● **Short exercise a**:
Please rewrite the records from the first line through the line containing "Looking at the screenshot, I should tap(386, 94).", with "Screen dimensions" replaced by "Screen size" and everything else unchanged.

● **Passage to read**:
* * * *
From 2dc73629e2950e83314bf00cbe3a497df94b9578 Mon Sep 17 00:00:00 2001
From: Aidan Do <aidando73@gmail.com>
Date: Tue, 26 May 2026 10:56:25 -0700
Subject: [PATCH 1/5] llm_bench: add --targets for sending traffic to multiple
 deployments

Adds a repeatable --targets flag (format 'url[|model][|api_key]') so a
single load test can drive multiple deployments at once. Users are
assigned round-robin across targets, and each request is tagged with the
target URL in the locust stats name so per-target latency and throughput
are visible without running separate locust processes.

When --targets is unset, behavior is unchanged.
---
 llm_bench/load_test.py | 62 ++++++++++++++++++++++++++++++++++++++++--
 1 file changed, 59 insertions(+), 3 deletions(-)

diff --git a/llm_bench/load_test.py b/llm_bench/load_test.py
index 0371d8a..3dce4d4 100644
--- a/llm_bench/load_test.py
+++ b/llm_bench/load_test.py
@@ -1164,6 +1164,47 @@ def _load_curl_like_data(text):
 class LLMUser(HttpUser):
     # no wait time, so every user creates a continuous load, sending requests as quickly as possible
 
+    _target_counter = 0
+    _target_counter_lock = threading.Lock()
+
+    @staticmethod
+    def _parse_targets(environment):
+        raw = environment.parsed_options.targets or []
+        default_host = environment.host
+        default_model = environment.parsed_options.model
+        default_api_key = environment.parsed_options.api_key
+        if not raw:
+            return [{
+                "url": default_host,
+                "model": default_model,
+                "api_key": default_api_key,
+                "label": default_host or "default",
+            }]
+        parsed = []
+        for spec in raw:
+            parts = spec.split("|")
+            url = parts[0] or default_host
+            model = (parts[1] if len(parts) > 1 and parts[1] else default_model)
+            api_key = (parts[2] if len(parts) > 2 and parts[2] else default_api_key)
+            parsed.append({
+                "url": url,
+                "model": model,
+                "api_key": api_key,
+                "label": url,
+            })
+        return parsed
+
+    def __init__(self, environment):
+        targets = self._parse_targets(environment)
+        with LLMUser._target_counter_lock:
+            idx = LLMUser._target_counter % len(targets)
+            LLMUser._target_counter += 1
+        self._target = targets[idx]
+        # Override self.host before HttpUser.__init__ creates the HttpSession
+        if self._target["url"]:
+            self.host = self._target["url"]
+        super().__init__(environment)
* * * *
● **Material provided**:
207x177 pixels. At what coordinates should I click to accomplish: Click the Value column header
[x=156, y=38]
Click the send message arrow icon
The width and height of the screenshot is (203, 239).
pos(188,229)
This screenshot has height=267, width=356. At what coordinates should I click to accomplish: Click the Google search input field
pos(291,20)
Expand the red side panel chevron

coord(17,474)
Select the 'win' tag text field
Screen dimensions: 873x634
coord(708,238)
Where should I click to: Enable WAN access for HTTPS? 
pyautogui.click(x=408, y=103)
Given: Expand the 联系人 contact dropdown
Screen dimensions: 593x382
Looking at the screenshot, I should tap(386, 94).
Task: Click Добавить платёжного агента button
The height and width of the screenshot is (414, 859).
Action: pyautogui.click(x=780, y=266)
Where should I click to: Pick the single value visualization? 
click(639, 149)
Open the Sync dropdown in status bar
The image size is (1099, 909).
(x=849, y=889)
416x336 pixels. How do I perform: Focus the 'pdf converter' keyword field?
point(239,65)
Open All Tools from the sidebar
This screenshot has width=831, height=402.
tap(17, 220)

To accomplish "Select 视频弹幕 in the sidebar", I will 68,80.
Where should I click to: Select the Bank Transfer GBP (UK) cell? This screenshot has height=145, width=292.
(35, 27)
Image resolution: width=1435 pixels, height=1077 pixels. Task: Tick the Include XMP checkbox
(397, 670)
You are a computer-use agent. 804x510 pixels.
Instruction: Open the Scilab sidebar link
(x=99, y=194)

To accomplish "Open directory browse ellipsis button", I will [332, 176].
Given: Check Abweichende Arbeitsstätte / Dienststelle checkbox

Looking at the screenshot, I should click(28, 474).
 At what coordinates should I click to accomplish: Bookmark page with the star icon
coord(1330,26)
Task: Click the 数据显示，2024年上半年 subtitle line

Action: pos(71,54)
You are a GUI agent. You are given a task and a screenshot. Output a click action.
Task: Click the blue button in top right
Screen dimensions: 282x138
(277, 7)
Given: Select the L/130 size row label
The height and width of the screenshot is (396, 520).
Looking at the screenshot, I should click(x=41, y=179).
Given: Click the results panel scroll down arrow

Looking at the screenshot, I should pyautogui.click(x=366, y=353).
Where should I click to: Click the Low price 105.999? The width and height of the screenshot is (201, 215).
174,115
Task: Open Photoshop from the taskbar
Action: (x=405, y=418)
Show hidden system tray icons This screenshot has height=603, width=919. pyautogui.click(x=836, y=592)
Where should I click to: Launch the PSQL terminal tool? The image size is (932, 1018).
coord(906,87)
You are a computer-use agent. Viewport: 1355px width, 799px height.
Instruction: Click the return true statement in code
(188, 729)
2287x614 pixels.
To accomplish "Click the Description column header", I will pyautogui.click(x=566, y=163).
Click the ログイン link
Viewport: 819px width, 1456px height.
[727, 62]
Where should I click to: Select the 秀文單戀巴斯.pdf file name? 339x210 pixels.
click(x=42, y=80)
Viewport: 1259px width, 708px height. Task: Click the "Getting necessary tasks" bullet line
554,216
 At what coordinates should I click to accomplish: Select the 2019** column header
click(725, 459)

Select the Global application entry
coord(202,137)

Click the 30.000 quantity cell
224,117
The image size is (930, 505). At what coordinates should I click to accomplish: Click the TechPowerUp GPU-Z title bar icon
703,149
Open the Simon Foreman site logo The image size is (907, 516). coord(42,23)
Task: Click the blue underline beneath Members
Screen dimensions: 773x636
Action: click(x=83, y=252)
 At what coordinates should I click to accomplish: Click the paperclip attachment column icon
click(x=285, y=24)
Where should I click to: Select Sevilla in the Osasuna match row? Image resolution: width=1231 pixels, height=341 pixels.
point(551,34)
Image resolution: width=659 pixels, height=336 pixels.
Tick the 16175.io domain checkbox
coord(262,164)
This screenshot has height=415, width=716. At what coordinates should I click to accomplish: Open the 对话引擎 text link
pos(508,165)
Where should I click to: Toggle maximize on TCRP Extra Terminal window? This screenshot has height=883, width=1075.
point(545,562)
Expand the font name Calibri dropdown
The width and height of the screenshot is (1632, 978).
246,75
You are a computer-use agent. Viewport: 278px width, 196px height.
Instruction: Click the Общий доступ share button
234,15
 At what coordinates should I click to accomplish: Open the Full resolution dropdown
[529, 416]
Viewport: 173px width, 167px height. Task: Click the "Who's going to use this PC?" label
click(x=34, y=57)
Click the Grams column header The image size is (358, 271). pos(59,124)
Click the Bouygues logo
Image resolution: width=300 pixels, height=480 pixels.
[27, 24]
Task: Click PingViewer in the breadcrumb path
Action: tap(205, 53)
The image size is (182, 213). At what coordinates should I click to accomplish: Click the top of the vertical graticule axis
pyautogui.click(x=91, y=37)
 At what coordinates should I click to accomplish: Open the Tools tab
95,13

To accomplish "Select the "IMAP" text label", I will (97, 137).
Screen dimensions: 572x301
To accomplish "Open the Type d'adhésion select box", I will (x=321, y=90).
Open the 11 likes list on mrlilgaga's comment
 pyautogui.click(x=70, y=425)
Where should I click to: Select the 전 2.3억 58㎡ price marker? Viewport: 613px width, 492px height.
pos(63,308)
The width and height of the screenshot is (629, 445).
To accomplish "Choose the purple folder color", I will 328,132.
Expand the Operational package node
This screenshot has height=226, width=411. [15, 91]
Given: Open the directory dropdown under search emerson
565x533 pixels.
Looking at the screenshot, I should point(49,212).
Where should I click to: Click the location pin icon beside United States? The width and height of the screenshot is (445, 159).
* * * *
● **Short exercise b**:
Based on the patch, does each statement agree with it? Answer yes or no, and quote the words that decide it.
(i) Users are assigned to targets at random.
(ii) Leaving --targets unset keeps the behavior the same.
(iii) The patch modifies more than one file.

● **Task output a**:
207x177 pixels. At what coordinates should I click to accomplish: Click the Value column header
[x=156, y=38]
Click the send message arrow icon
The width and height of the screenshot is (203, 239).
pos(188,229)
This screenshot has height=267, width=356. At what coordinates should I click to accomplish: Click the Google search input field
pos(291,20)
Expand the red side panel chevron

coord(17,474)
Select the 'win' tag text field
Screen size: 873x634
coord(708,238)
Where should I click to: Enable WAN access for HTTPS? 
pyautogui.click(x=408, y=103)
Given: Expand the 联系人 contact dropdown
Screen size: 593x382
Looking at the screenshot, I should tap(386, 94).

● **Task output b**:
(i) No: "Users are assigned round-robin across targets"
(ii) Yes: "When --targets is unset, behavior is unchanged."
(iii) No: "1 file changed, 59 insertions(+), 3 deletions(-)"